Hornibrook back-pedaled to avoid oncoming pressure. Wheelwright, who had cut across the middle of the field, was so open off the fake Hornibrook lofted it to his receiver with ease for Wheelwright’s first touchdown of the season.
At that point, Wisconsin seemed primed to put the game away.
But not so fast.
The offenses rebutted each other like a presidential debate all night, with superb defensive play mixed in. The Nebraska offense drove down the field and, much like at the end of the first quarter, was threatening. The Cornhuskers began the fourth quarter inside the red zone. Armstrong punched in a draw from two yards out to cut the UW lead to 17-14.

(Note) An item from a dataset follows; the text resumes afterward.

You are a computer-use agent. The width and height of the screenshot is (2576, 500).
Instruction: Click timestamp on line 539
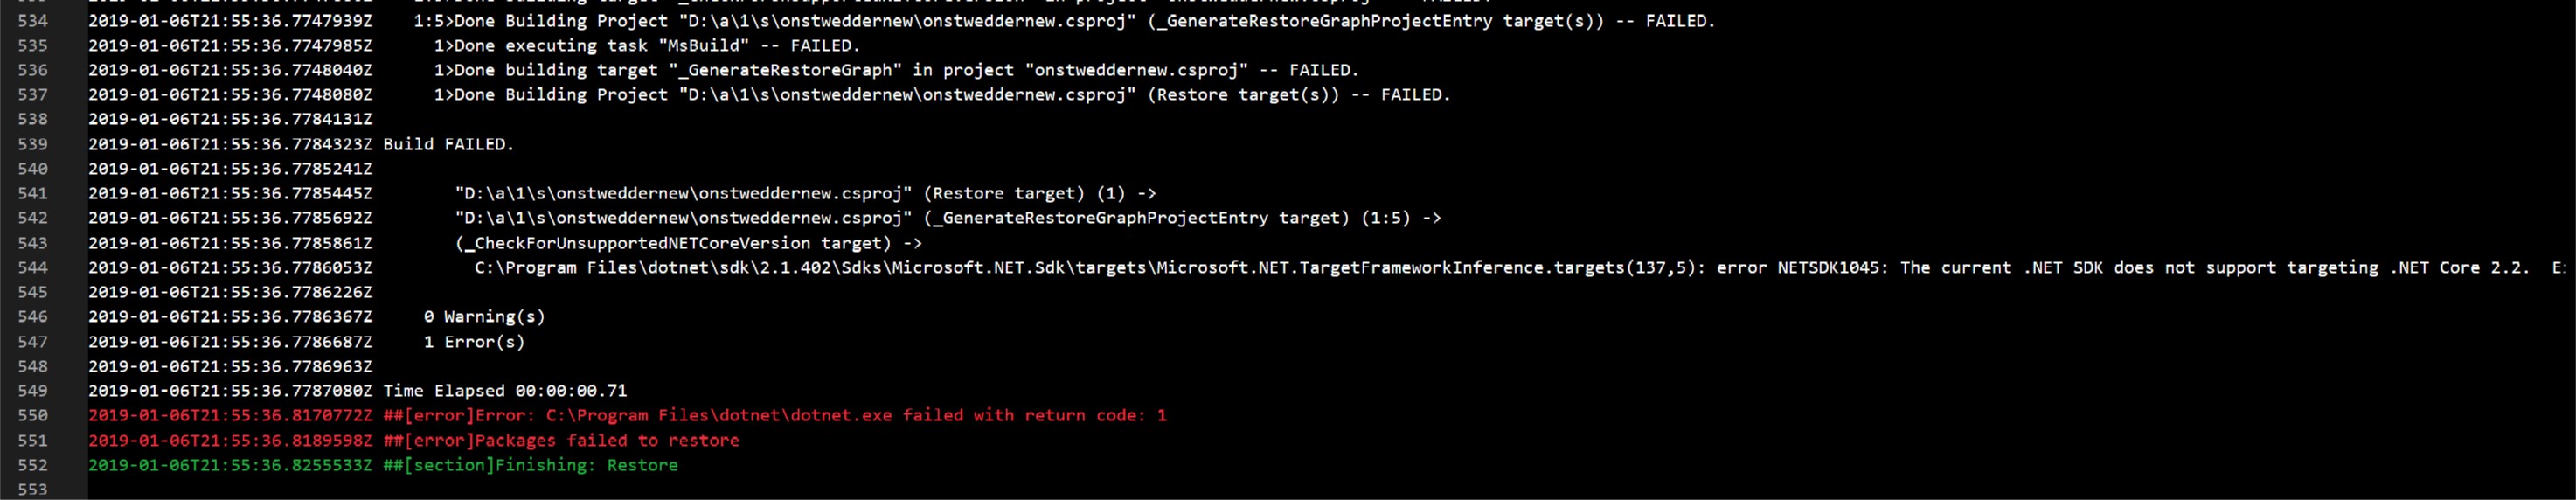[230, 144]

When it was Wisconsin’s time to answer, Hornibrook showed his inexperience with a brutal interception to Nathan Gerry over the middle of the field. But the defense, like it has done all season, stepped up to force a three-and-out.
Ogunbowale, who had success all night on rushing plays out of shotgun formation, then broke the 100-yard mark with a 39-yard dash into Nebraska territory. Two plays later, Houston, in on his third drive of the game, threw into double coverage for Wisconsin’s second interception in as many offensive series, once again putting the balance of the game in the defense’s hands.
As it would turn out, that was a wise choice.